Called the Center for Research Advancing Identities and Student Experiences, or RAISE, its creation was led by assistant professor Dr. Pietro Sasso, who also will serve as the center’s director. Sasso’s hope is that the center, housed in the Department of Human Services and Educational Leadership, becomes the hub of research and outreach centered on facilitating research to amplify voice, affirm identity, and advance belonging about college student development and their experiences to better understand their formative lived experiences and multiple identities.
As the center ramps up, research will focus on the latest generation of students to enter collegiate ranks, Generation Z, who were born between 1996 and 2014.
“They are on our campus and are completely native to computers and technology,” Sasso said. “They are different from former students, and we don’t know much about them.”
As Gen Z cycles out of college and is replaced by a subsequent generation of students, Generation Alpha, the center will adjust and evolve, Sasso said. But the goals of the center will remain.
“This center will aim to profile the spectrum of diversity comprising the contemporary college student through research and critical praxis,” Sasso writes in the proposal. “Programming will discuss and highlight student populations, trends and issues in regard to how they are supported by our institutions.”
In terms of output and production, Sasso wants the center to host a speaker series, produce a new research journal, author research papers, facilitate a network of scholars, and host a textbook series.
The new center will be housed in the Human Services Building in an office staffed with a graduate assistant. The center will begin by collaborating on research with the Pennsylvania State University’s Timothy J. Piazza Center for Fraternity and Sorority Research and Reform as well as produce a new forthcoming co-edited text on multiracial college students. These sponsored research projects will be used to support a graduate research assistant and to attend scholarly conferences.

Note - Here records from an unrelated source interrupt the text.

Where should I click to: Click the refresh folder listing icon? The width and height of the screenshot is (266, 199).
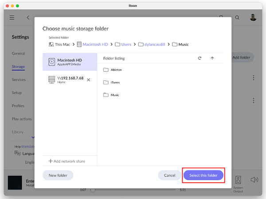(x=200, y=58)
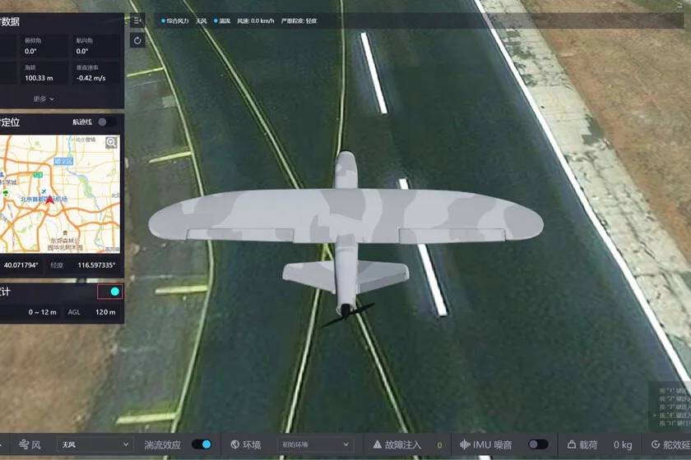
Task: Click the environment globe icon
Action: click(234, 444)
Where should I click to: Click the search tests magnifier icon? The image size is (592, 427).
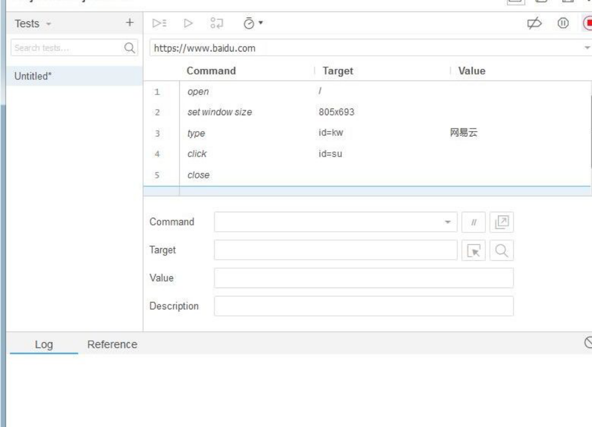129,48
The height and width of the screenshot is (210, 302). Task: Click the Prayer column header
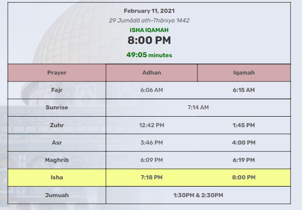pos(57,73)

For the long term, Sasso said there are good opportunities to receive grant funding from private foundations, small federal grants, and perhaps a named donor.
While year one is dedicated to the basics — establishing the center and its advisory board, reaching out to potential partner universities, looking for funding and connecting with departments on the SFA campus — year two will be dedicated to building the center’s capacity. In year three, Sasso looks to begin publishing the center’s academic journal.
“The proposed research agenda and projects would position SFA as a unique and distinctive place to examine how the college experience is formative to student identity development,” Sasso said. “No current public or private higher education institution in Texas has such a center.”